§ YOUR GOAL
Without the pictures, print the lines from the one holding "Click the search magnifier icon" through the last line below, both included, exactly as they stand.

[Saved entries]

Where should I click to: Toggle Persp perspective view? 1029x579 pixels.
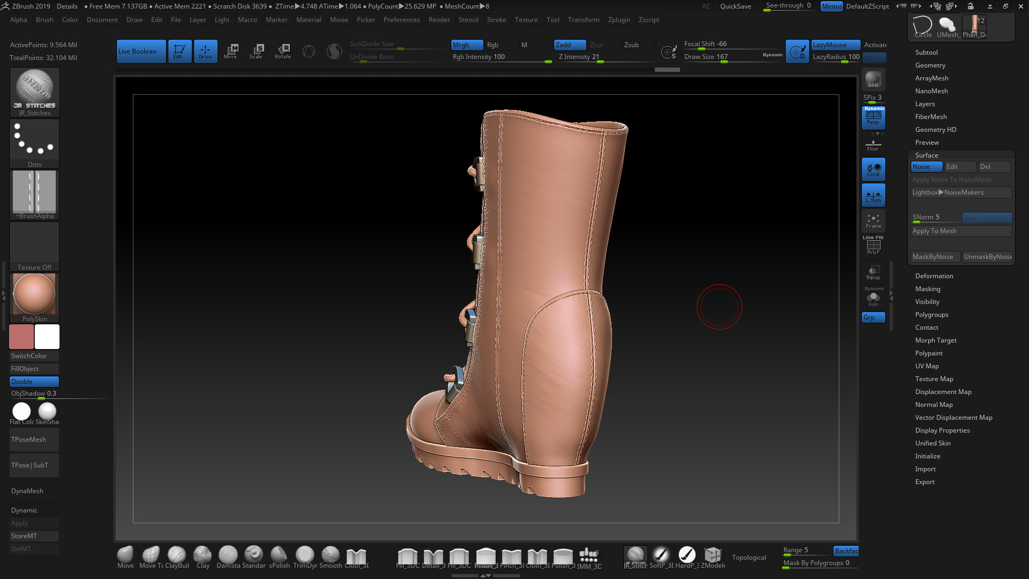point(873,117)
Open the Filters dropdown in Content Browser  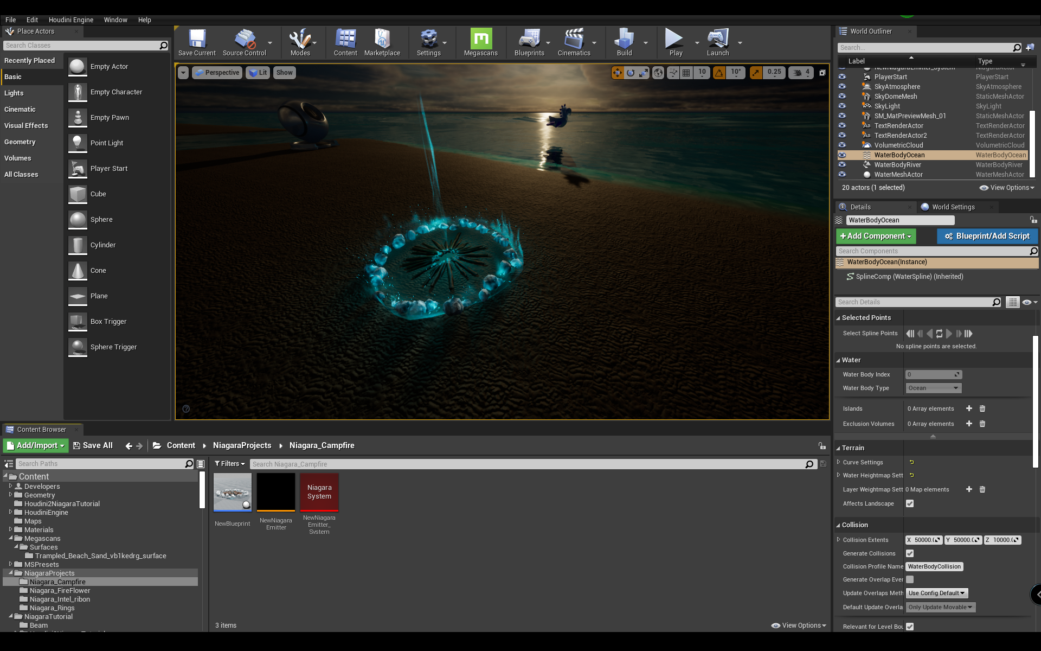[x=229, y=464]
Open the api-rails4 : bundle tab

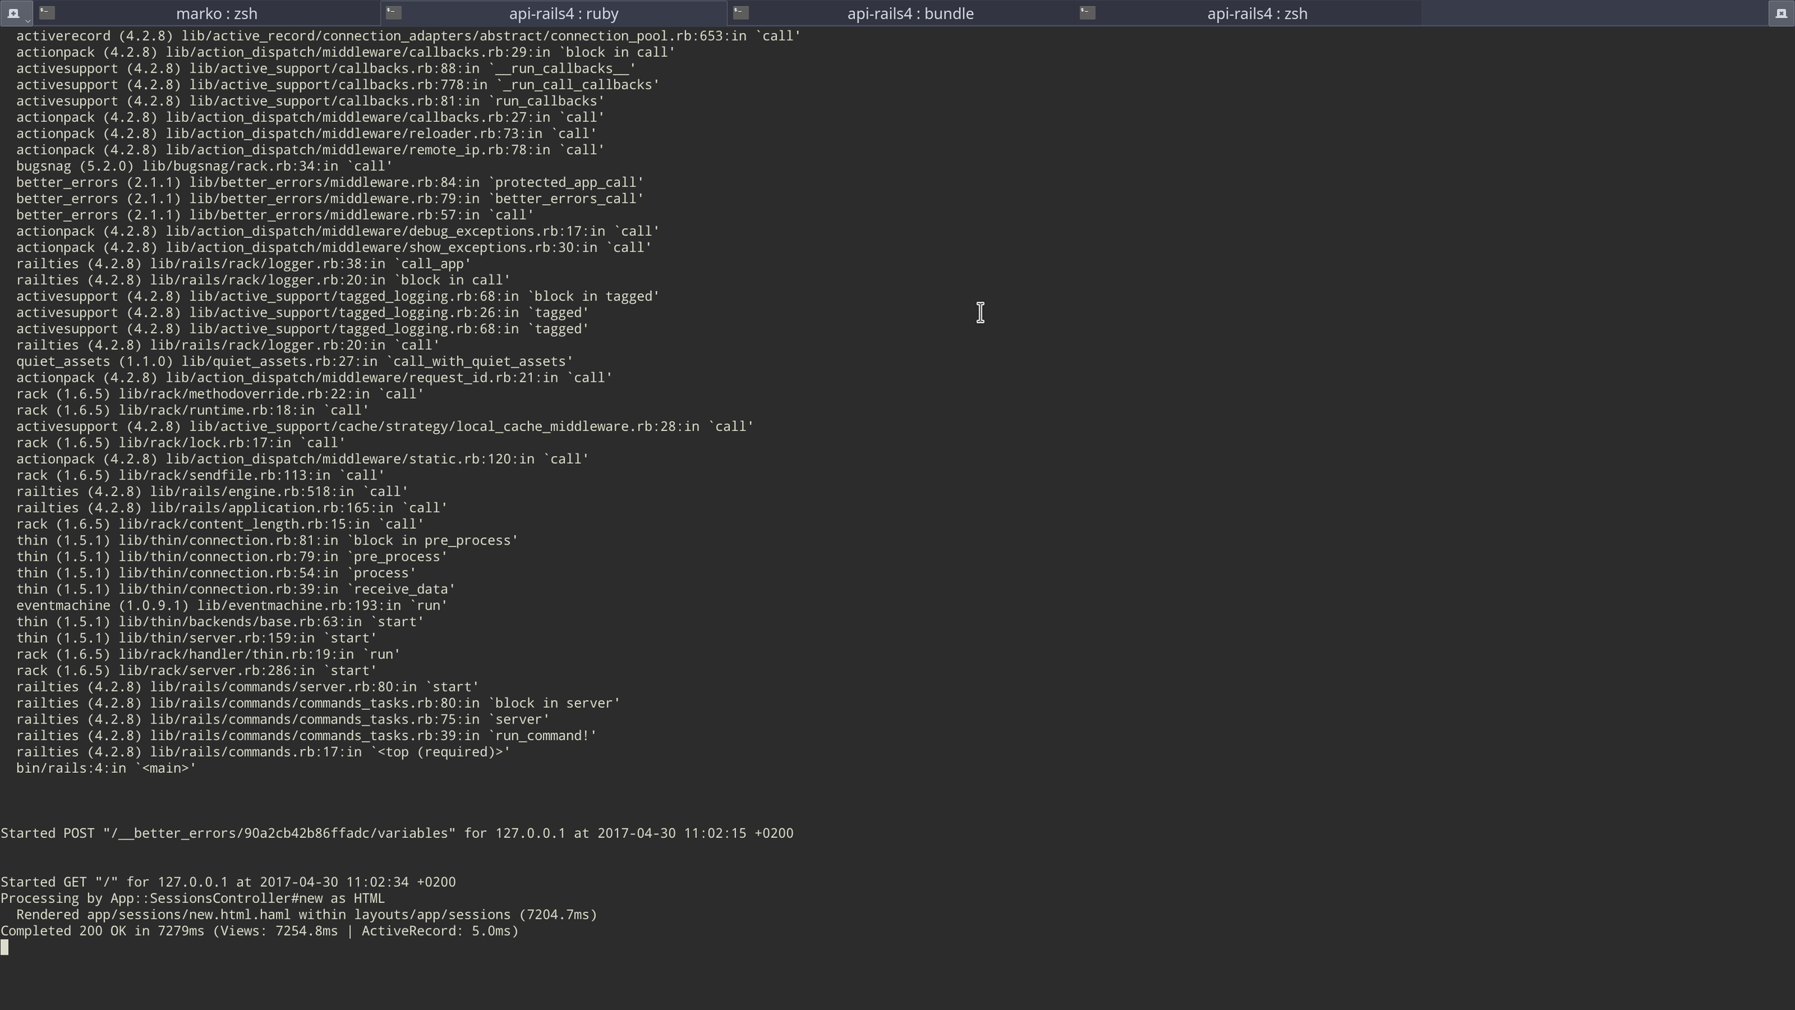point(909,13)

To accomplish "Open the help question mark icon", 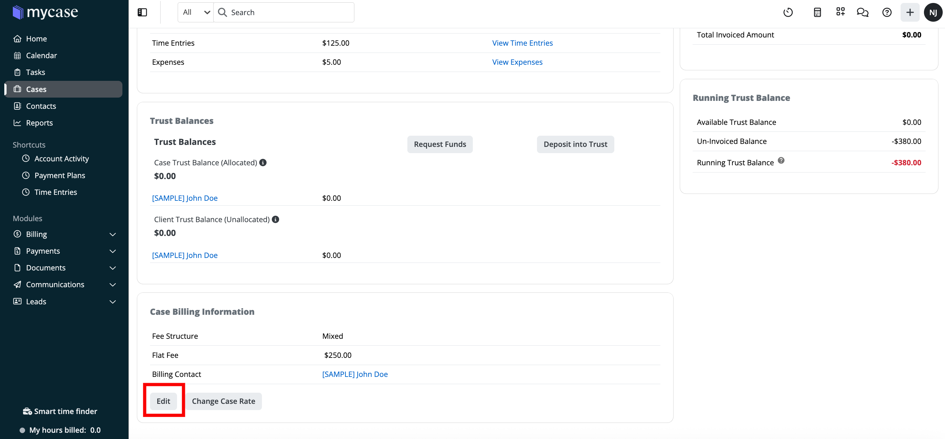I will pos(886,12).
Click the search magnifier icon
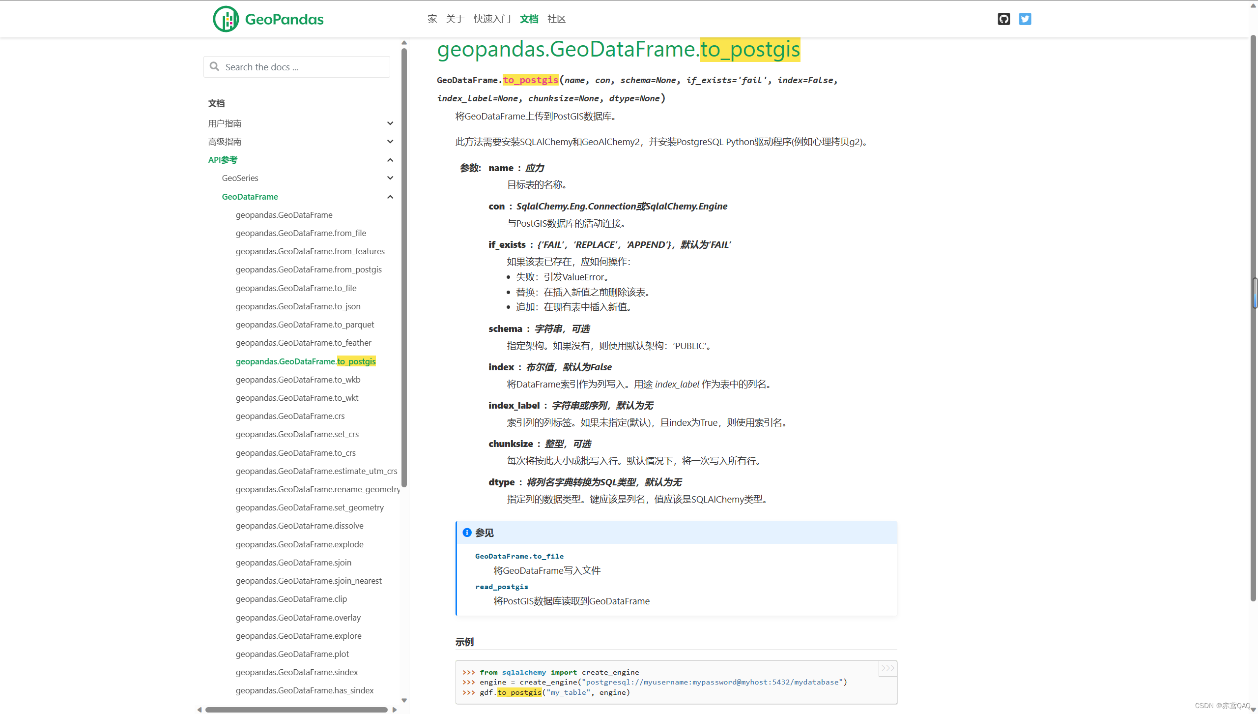Image resolution: width=1258 pixels, height=714 pixels. click(214, 66)
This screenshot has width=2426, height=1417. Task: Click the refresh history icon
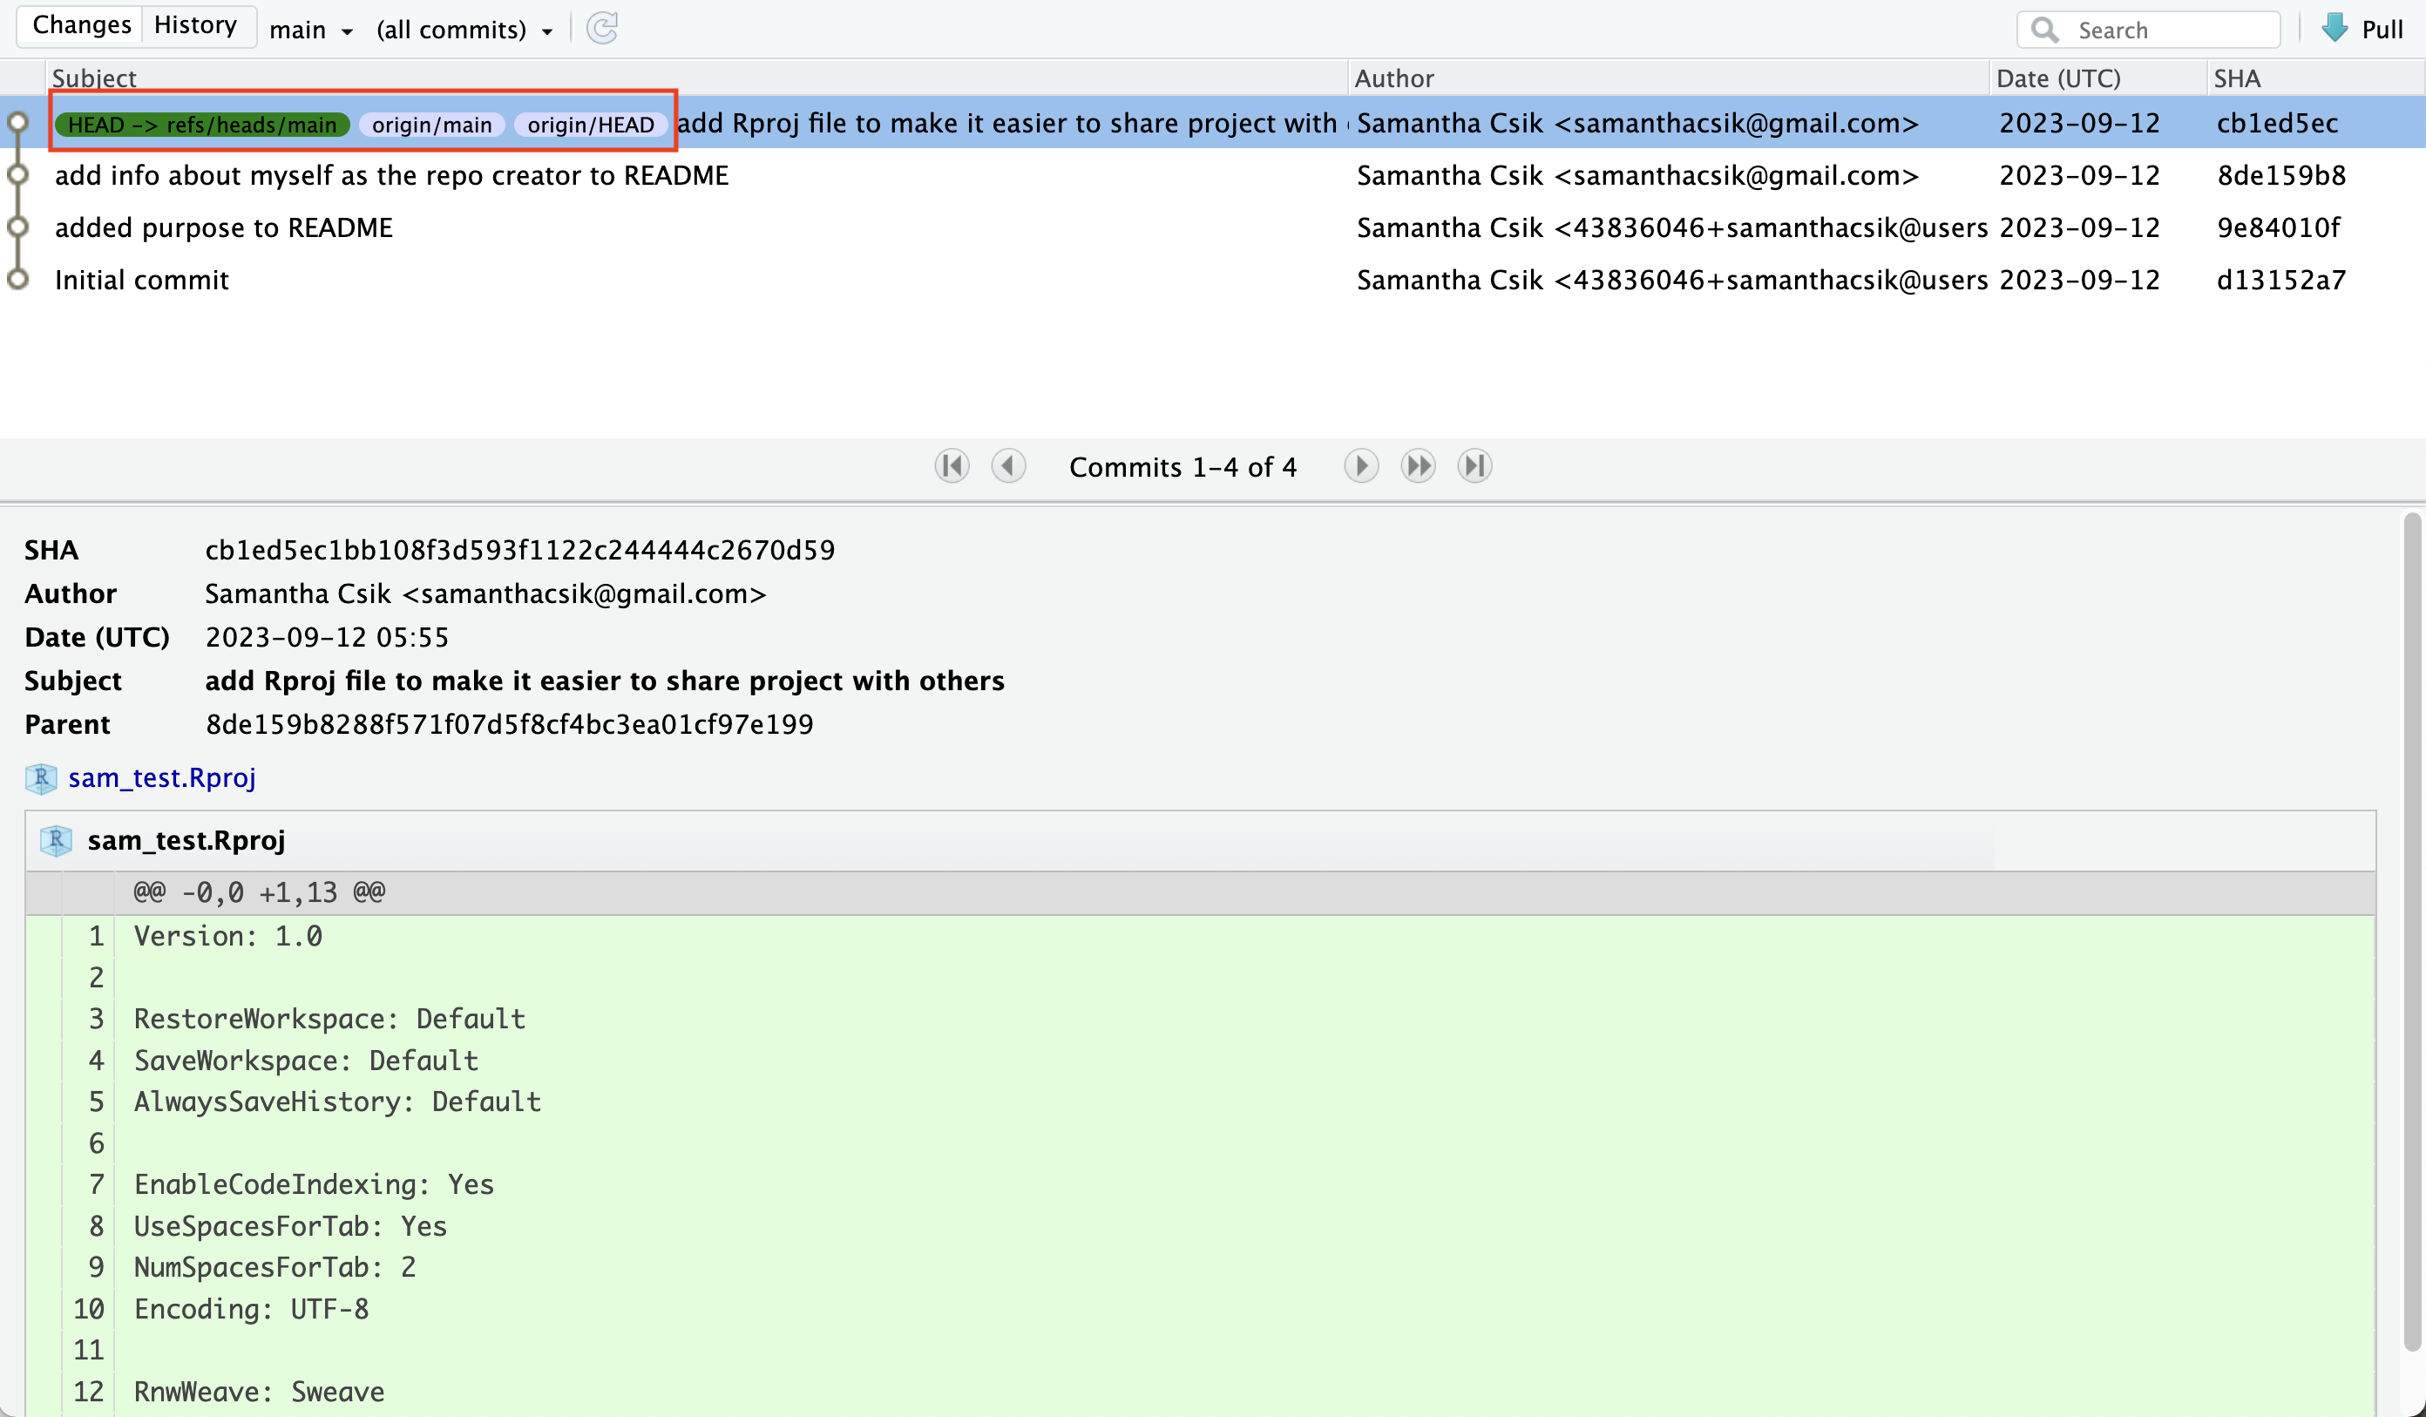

§ FINISHED TASK
Click the search magnifier icon
Image resolution: width=1258 pixels, height=714 pixels. click(214, 66)
This screenshot has width=2426, height=1417. Task: Click the refresh history icon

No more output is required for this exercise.